Brand Management Companies Continue to Grow
By Mark Seavy
As brand management companies buy more IPs and agencies compete to represent remaining properties, the licensing industry appears poised for an era of consolidation.
In most cases, these private equity-backed brand management firms (including Authentic Brands Group, WHP Global, Marquee Brands, Bluestar Alliance, and others) are replacing an earlier era of publicly traded firms. And now, they have deeper pockets.
For example, ABG is reported to be circling the fashion brand Missoni to make it part of a luxury business that already includes Barney’s New York and Judith Lieber Group.
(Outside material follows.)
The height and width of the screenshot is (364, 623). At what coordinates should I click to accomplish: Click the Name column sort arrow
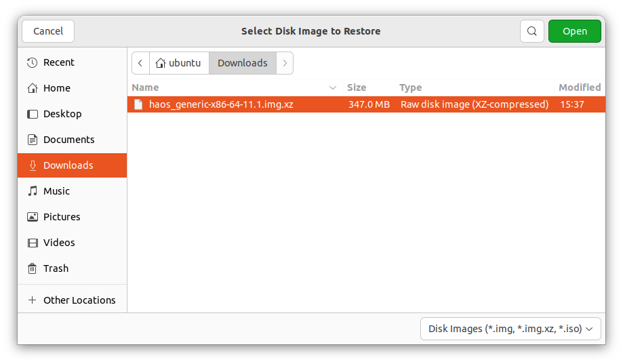[333, 87]
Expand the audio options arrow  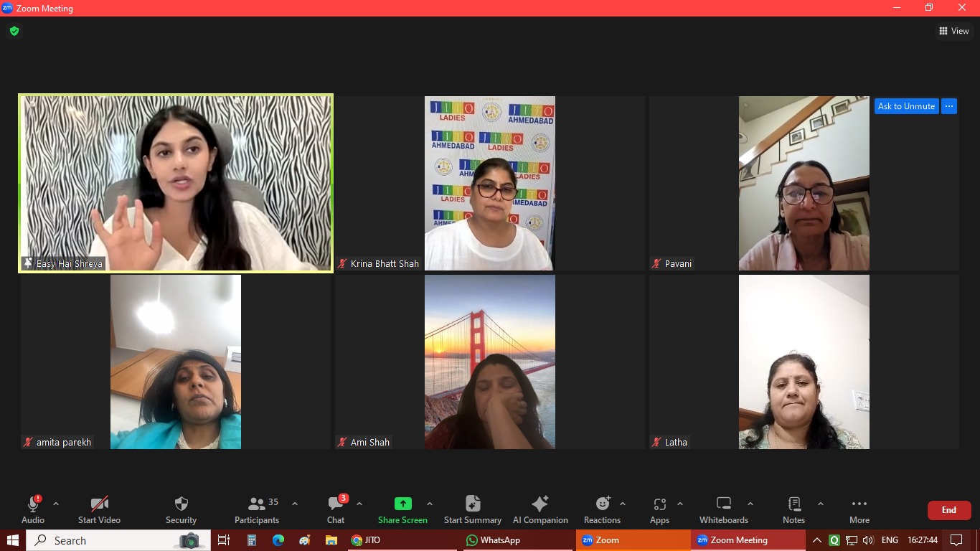point(56,504)
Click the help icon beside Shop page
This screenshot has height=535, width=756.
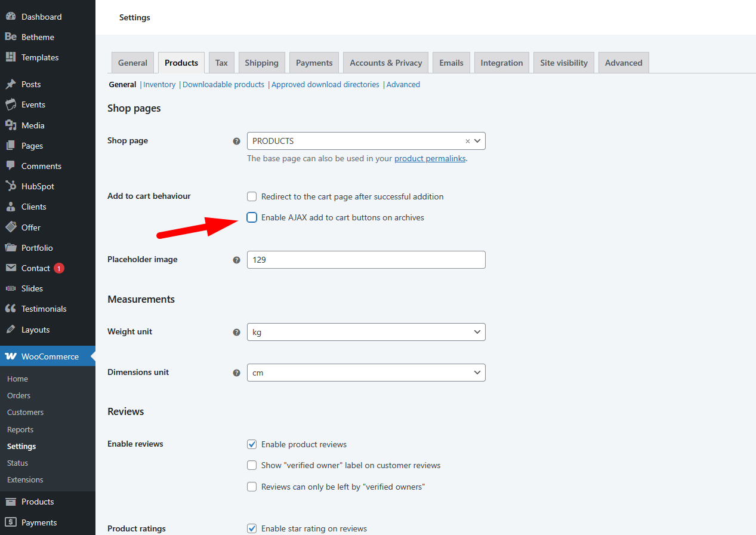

And that came after ABG was previously in talks to purchase the Marc Jacobs label from LVMH, though that sale is reportedly not moving forward. WHP, meanwhile, was also interested in Missoni, but has since shifted focus to Land’s End.
Those acquisitions are, in some cases, pushing licensing agencies to expand in size and scope.
Omnicom’s Diversified Agency Services Group, for example, bought the agency Nancy Bailey & Associates in 2011 and combined it with Beanstalk. Beanstalk, which itself was purchased by Omnicom from Ford, was acquired by several private equity firms earlier this year. ACI Licensing, which owns brands like C&C California and Badgley Mishka, was sold to Established Inc., whose portfolio includes the RCA, Blaupunkt, and Technicolor labels.
“At some point in the consolidation, brands are going to be sensitive about being in the same shop because there is proprietary information and confidentiality,” said Russell Binder, Founding Partner at Striker Entertainment. “So, I think if you do a roll up [business] you probably need to have a fashion label, entertainment IP, and an art brand to build something impressive.”
In building these types of brand-heavy businesses, the approach can vary. In the case of Established Inc., it was seeking entrée into the lifestyle business after building one in consumer electronics, Andy Cohan, Managing Partner and Co-CEO of ACI Licensing, said at Licensing International’s recent Fashion Licensing Summit. With its brands, ACI also gave Established distribution across a broad range of retailers from Costco to Dillard’s, Cohan said.
In the case of private equity firm IVEST Consumer Partners, which has ownership stakes in Dan Dee International, Paladone, and other companies, it is seeking to buy licensees for 6.5 times their earnings before interest, taxes, depreciation, and amortization (known as EBITDA, a financial measurement of a company’s core business operations before financing and accounting decisions), said Mark Matheny, Operating Partner at IVEST. IVEST typically retains its investment in the companies for five to seven years, he said. On the revenue side, firms buying licensees are targeting 20-30% annual sales growth within two to four years of making the acquisition. IVEST also views the acquired firms as holding companies that potentially could buy other licensees.
For licensing agencies, some firms are seeking 20 times EBITDA for an investment or sale, licensing executives said. But a more realistic figure is in is in the four to six times gross revenue range, the executives said.
“The tough thing about being an agent is you don’t own anything, so multiples for agencies are not that attractive,” an agency executive said. “You have your reputation, book of business, and contracts, but you don’t have IP of your own. There also is a lot of subjectivity when you buy an agency because you are buying the team. There needs to be an ongoing relationship and a contract for a period [for the acquired agency] and if you are doing a steady business, there has to be a rationale to sell.”
IVEST has weighed buying a stake in licensing agencies but hasn’t signed any deals, Matheny said. It also had proposed buying a food company, an agreement that was nixed by the tariffs imposed on goods imported into the U.S. earlier this year, he said.
Due diligence costs for proposed acquisitions run into the “millions” of dollars, Matheny said. The negotiations for these acquisitions can be done in as little as 90 days, but more typically run four to five months, Cohan said.
“The issue with buying agencies is they are typically founder-owned and the relationship with the licensor is not easily replaced,” Matheny said. “The issue is, should you buy a minority share and build up or just go straight for most of the company? Brand owners are concerned about that transition, and it is something we are working through. When we initially approached buying an agency the expectations [for the sale were too high]. But we’re considering diving back in.”
Industry executives are also waiting to see how these acquisitions and consolidations will change how brands are being operated, especially in the fashion landscape.
“It’s going to be a question of can the big brand management firms create and work with the designer side of the business,” said Evan Clark, Deputy Managing Editor at Women’s Wear Daily. The brand management business “works at the current” level, he said, but “does it work if that is super-sized?”